ТЕКСТ ДЛЯ ЧТЕНИЯ =
· · · ·

Литературные тени

Опубликовано: 26 мая 2015 г. в 10:20 6 0Нет комментариев0

Дневник читателя 26.05.2015.

Из разговора братьев Набоковых:

«Я - лучший писатель моего поколения, однако у русского романа нет будущего… У меня столько замыслов, которые я даже и на бумагу ещё не перенёс, а часы всё тикают, драгоценное время уходит».

Пол Рассел «Недоподлинная жизнь Сергея Набокова»

Первым воскресеньем июня объявят имя лауреата «Национального бестселлера»-2015. Прошёл long-list, опубликован short-list. В длинном списке много неизвестных имён, много произведений в рукописях, но немало писателей признанных, уже любимых читателем.

На сайте премии её ответственный секретарь Вадим Левенталь отмечает «почти полное отсутствие очевидных фаворитов», поэтому претенденты стартуют почти с равным символическим капиталом.

Каждый год для любой литературной премии может стать последним, - драматическая ситуация со спонсорской помощью грозит поставить жирную точку на просветительской миссии премии. Так и 15-летие «Нацбеста» (основан в 2000 г.) может оказаться последним.

Тем временем, не будем забывать, - изначальный девиз «Нацбеста»: «Проснуться знаменитым!». Открывать новые имена, из неизвестных выводить на литературный Олимп – позиция основателя премии Виктора Топорова, ныне покойного. Объявленный короткий список не дал ни новых, ни молодых имён. Очевидно и то, что литературные откровения откладываются.

· · · ·

ЗАПИСИ ДАННЫХ =

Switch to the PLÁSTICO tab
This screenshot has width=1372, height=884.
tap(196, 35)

· · · ·

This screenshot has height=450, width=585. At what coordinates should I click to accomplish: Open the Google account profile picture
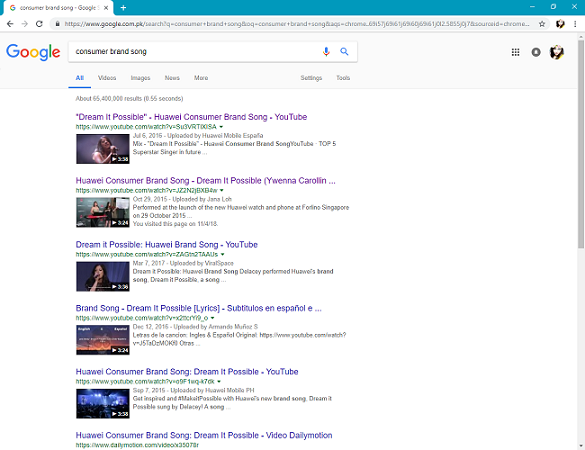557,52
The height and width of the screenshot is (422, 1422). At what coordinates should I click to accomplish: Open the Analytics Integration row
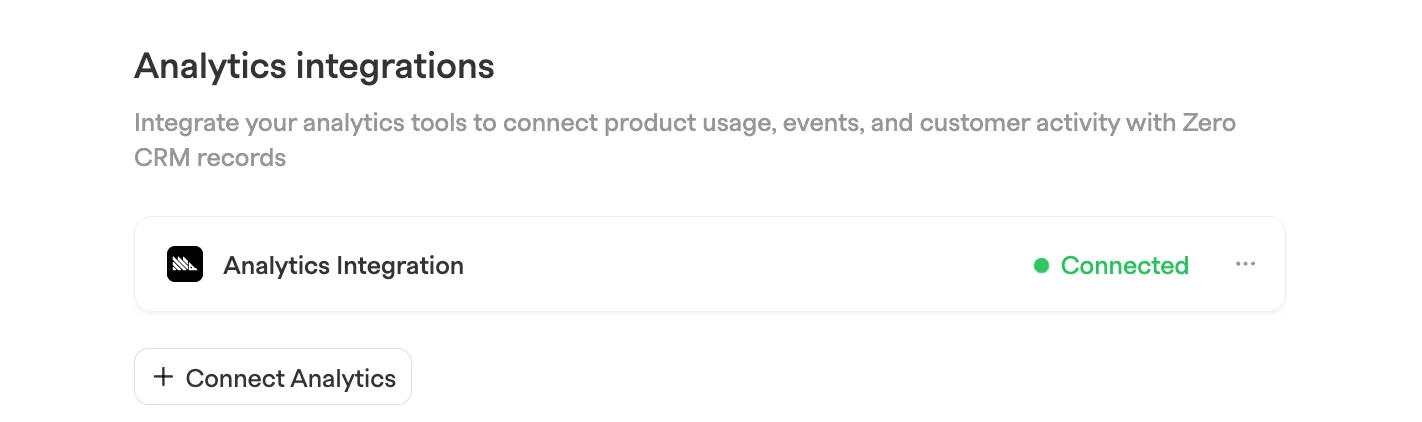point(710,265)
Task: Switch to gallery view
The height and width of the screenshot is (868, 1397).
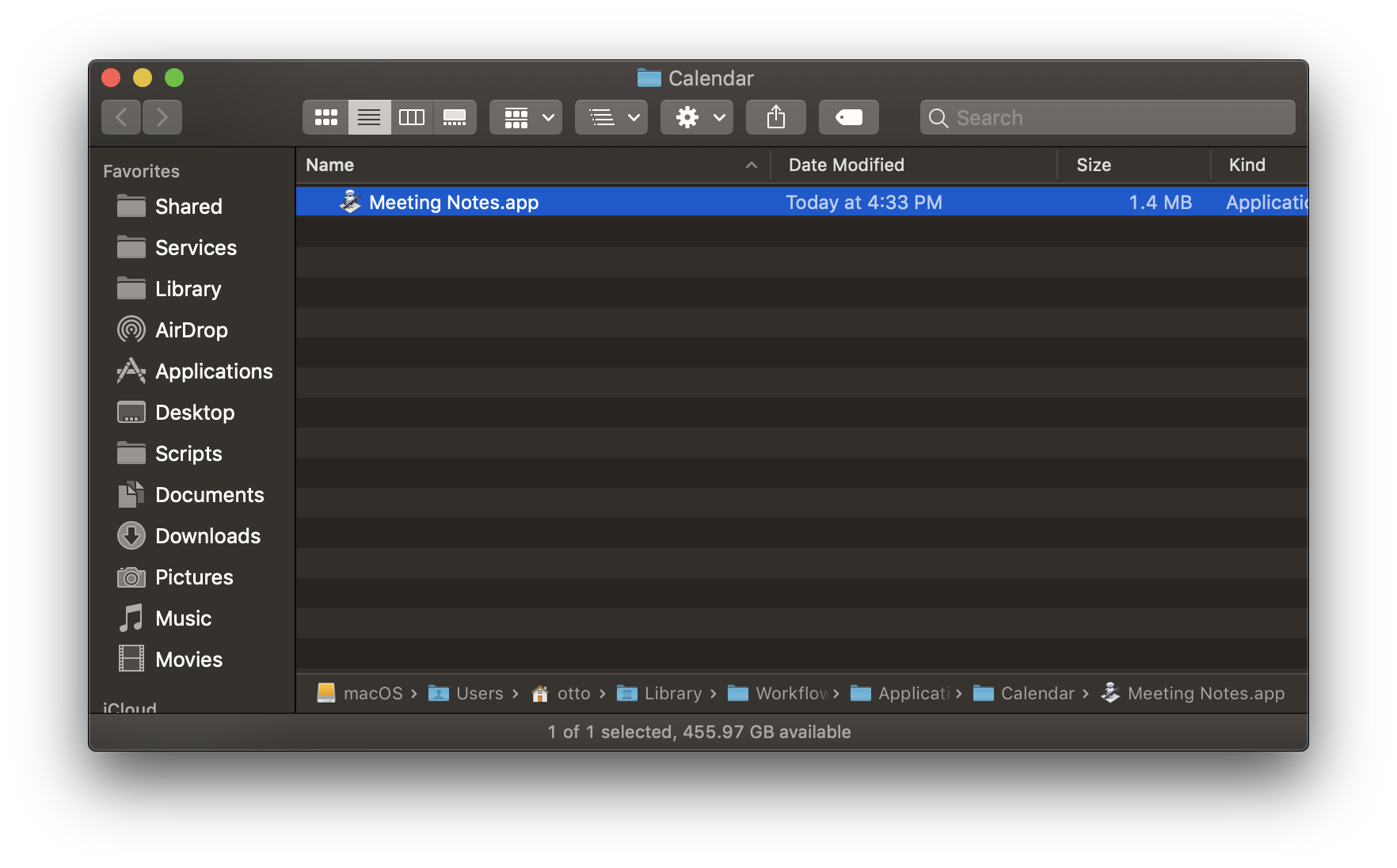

· · · ·

УСЛОВИЕ ЗАДАНИЯ =
Воспроизведите дословно фрагмент текста о премии «Национальный бестселлер», начиная со слов «Опубликовано: 26 мая 2015» и заканчивая словами «равным символическим капиталом.» включительно.

ОТВЕТ =
Опубликовано: 26 мая 2015 г. в 10:20 6 0Нет комментариев0

Дневник читателя 26.05.2015.

Из разговора братьев Набоковых:

«Я - лучший писатель моего поколения, однако у русского романа нет будущего… У меня столько замыслов, которые я даже и на бумагу ещё не перенёс, а часы всё тикают, драгоценное время уходит».

Пол Рассел «Недоподлинная жизнь Сергея Набокова»

Первым воскресеньем июня объявят имя лауреата «Национального бестселлера»-2015. Прошёл long-list, опубликован short-list. В длинном списке много неизвестных имён, много произведений в рукописях, но немало писателей признанных, уже любимых читателем.

На сайте премии её ответственный секретарь Вадим Левенталь отмечает «почти полное отсутствие очевидных фаворитов», поэтому претенденты стартуют почти с равным символическим капиталом.